A decisão em comento foi proferida nos autos de ação civil coletiva ajuizada pelo Sindicato dos Bancários, na qual foi pretendido o reconhecimento de que todos os funcionários que exerceram o cargo de “Gerente Van Gogh” nas agências da base territorial do Sindicato estariam sujeitos a jornada de 6 horas diárias e, portanto, considerando que a jornada desses funcionários era de 8 horas diárias, o Banco deveria efetuar o pagamento das 7ª e 8ª horas como extras.

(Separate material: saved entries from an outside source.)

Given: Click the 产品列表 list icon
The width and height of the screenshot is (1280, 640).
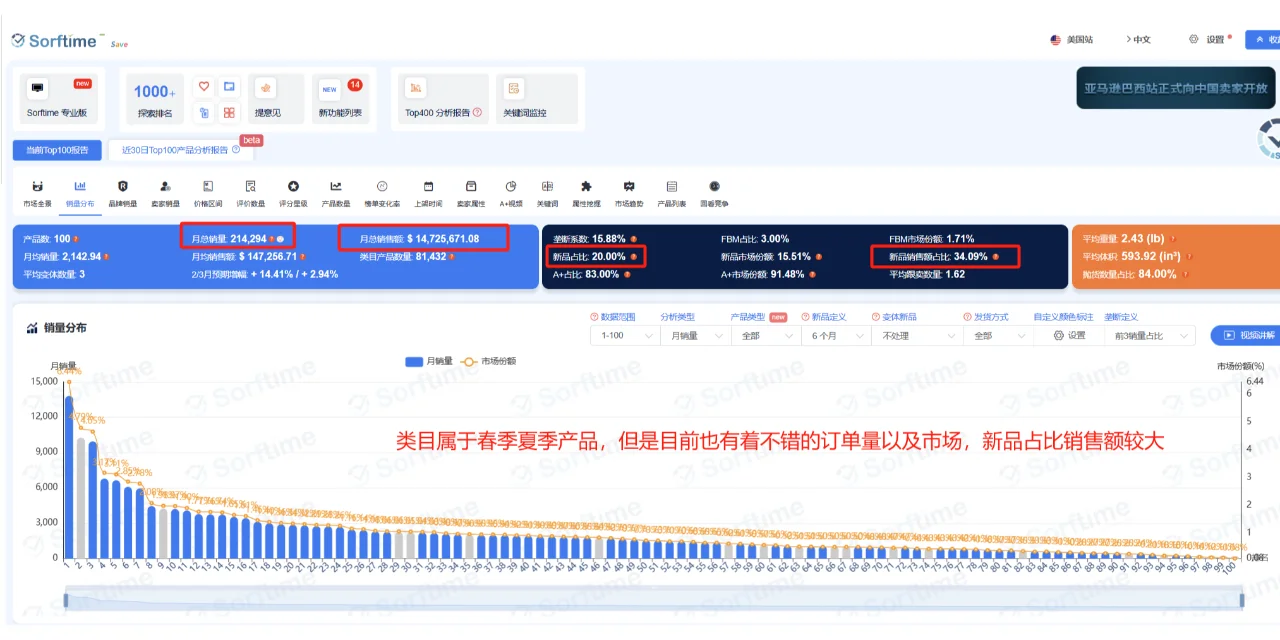Looking at the screenshot, I should click(x=671, y=187).
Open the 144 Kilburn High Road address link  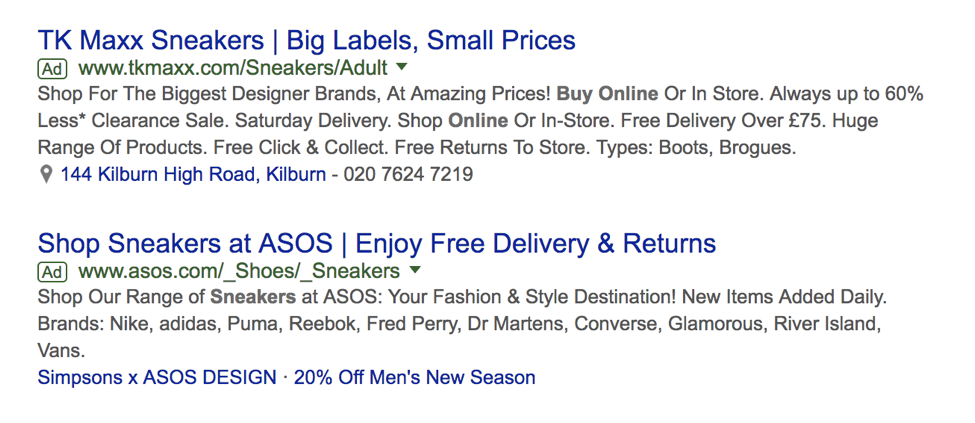coord(193,175)
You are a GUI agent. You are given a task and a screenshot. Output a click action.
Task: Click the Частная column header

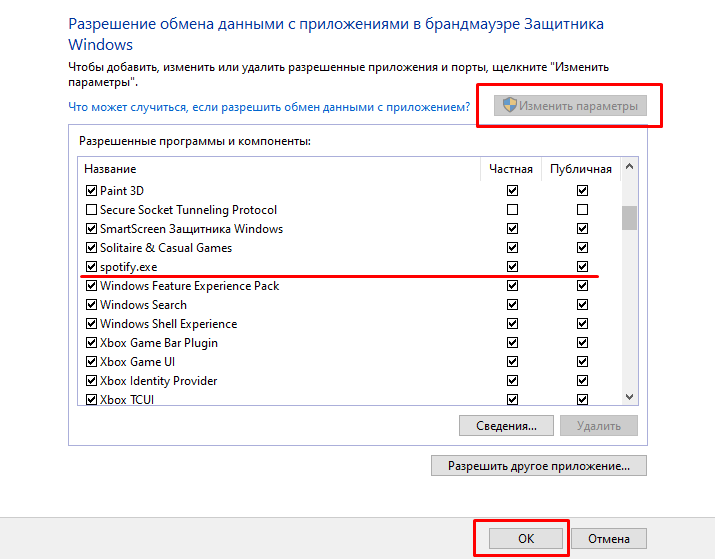(511, 169)
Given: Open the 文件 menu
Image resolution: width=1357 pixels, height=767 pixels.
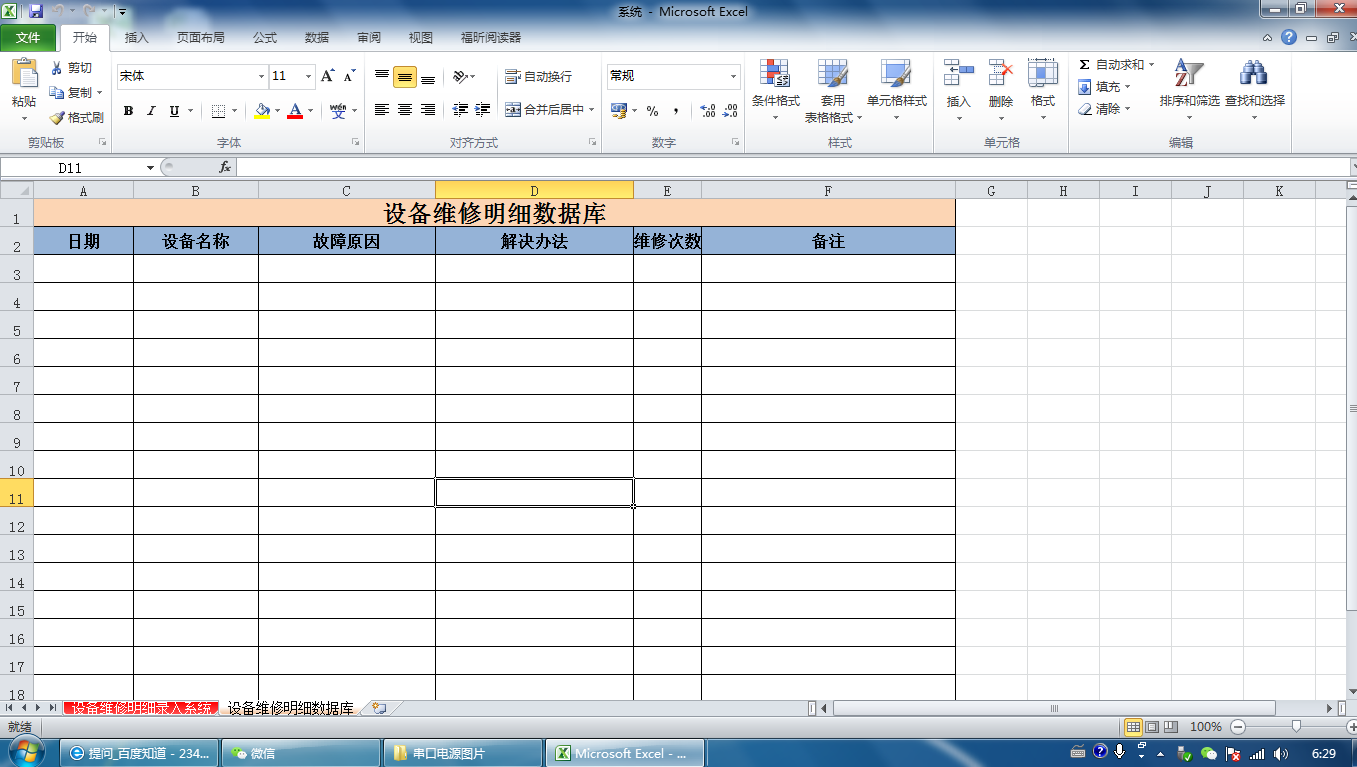Looking at the screenshot, I should 30,37.
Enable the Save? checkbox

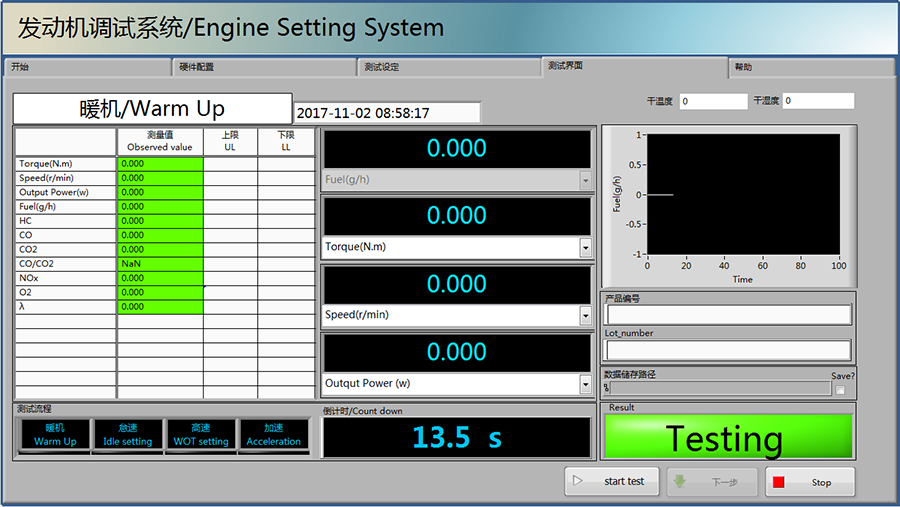840,389
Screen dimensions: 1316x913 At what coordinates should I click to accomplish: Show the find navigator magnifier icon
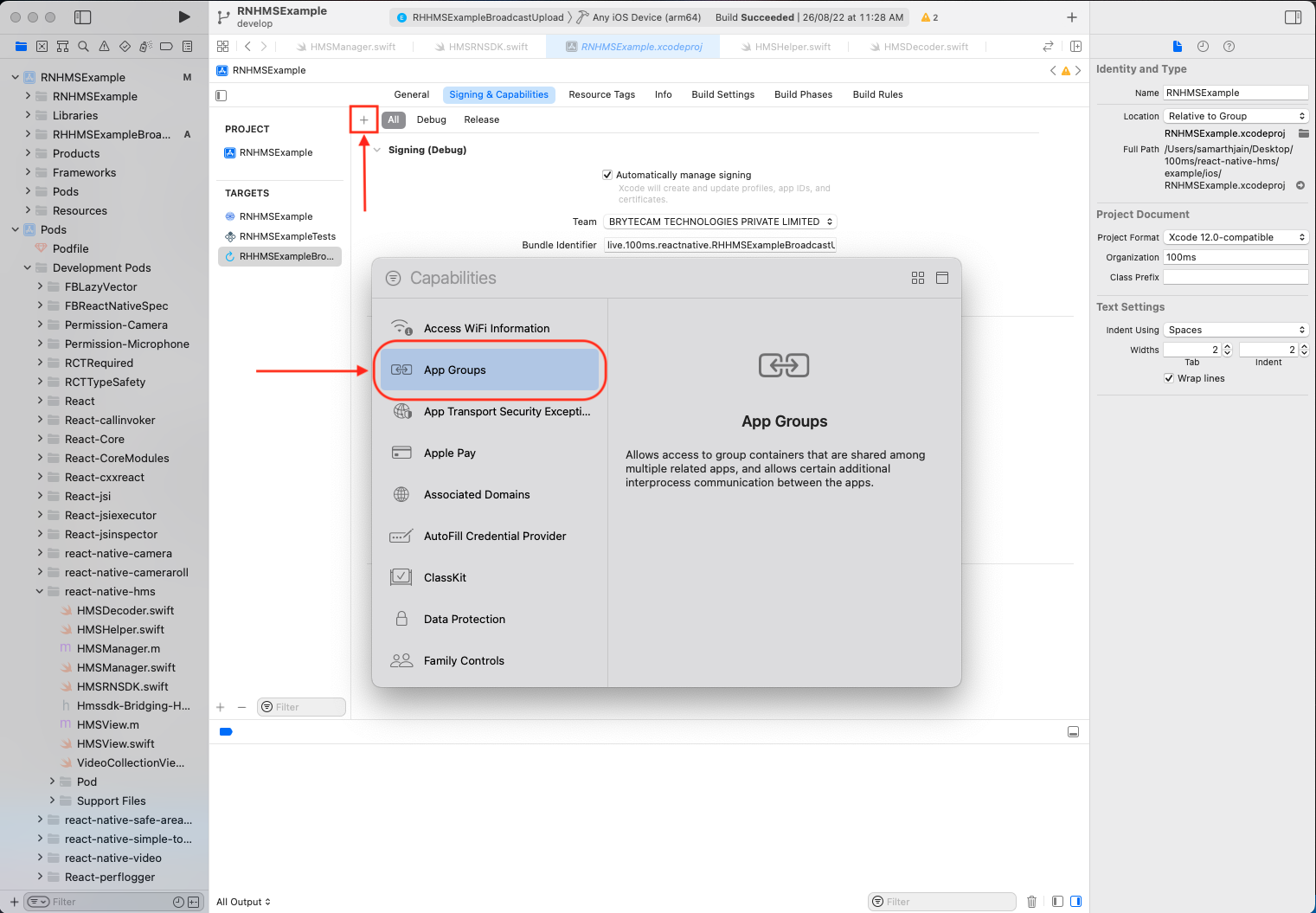83,47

O fundamento utilizado pela entidade Sindical é de que esses funcionários não exercem função diferenciada dos outros bancários, não possuem fidúcia, e, portanto, estariam enquadrados no caput do art. 224 da CLT.

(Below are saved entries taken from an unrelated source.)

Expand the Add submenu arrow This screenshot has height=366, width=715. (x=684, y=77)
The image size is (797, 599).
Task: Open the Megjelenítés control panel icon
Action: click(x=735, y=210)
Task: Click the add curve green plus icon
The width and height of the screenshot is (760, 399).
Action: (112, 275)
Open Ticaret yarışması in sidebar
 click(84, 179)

A instituição financeira apresentou defesa indicando que os funcionários que exercem o cargo discutido na ação desempenhavam a função com especial fidúcia, o que permite o enquadramento do cargo na exceção trazida pelo §2º do art. 224 da CLT.
A sentença proferida no caso reconheceu que os Gerentes Van Gogh estão sujeitos a jornada de 8 horas por dia, por exercerem cargo de confiança, e com isso não é devido o pagamento das horas extras pretendidas pelo Sindicato.
Em face da sentença o Sindicato interpôs Recurso Ordinário, o qual teve provimento negado pela 4ª Turma do TRT-12.
O entendimento da Turma para manter a sentença foi de que a prova testemunhal produzida nos autos demonstrou que as atribuições dos gerentes não são de bancários comuns, elas são revestidas de fidúcia especial. Foi destacado no acórdão que esses funcionários apresentam propostas no comitê de crédito da agência, eles possuem acesso a informações sigilosas e podem substituir o gerente geral.
Ainda foi destacado pelo acórdão que para enquadramento no §2º do art. 224 da CLT, não se exige amplos poderes de mando e gestão e representação.
Diante do exposto, o acórdão concluiu que todos os elementos dos autos são suficientes para enquadrar os funcionários na exceção do §2º do art. 224 da CLT, não sendo devido o pagamento de 7ª e 8ª horas extra.
Assim, os desembargadores da 4ª Turma do Tribunal Regional do Trabalho da 12ª Região, por unanimidade, negaram provimento ao Recurso Ordinário interposto pelo Sindicato, mantendo integralmente o enquadramento do cargo discutido no §2º do art. 224 da CLT.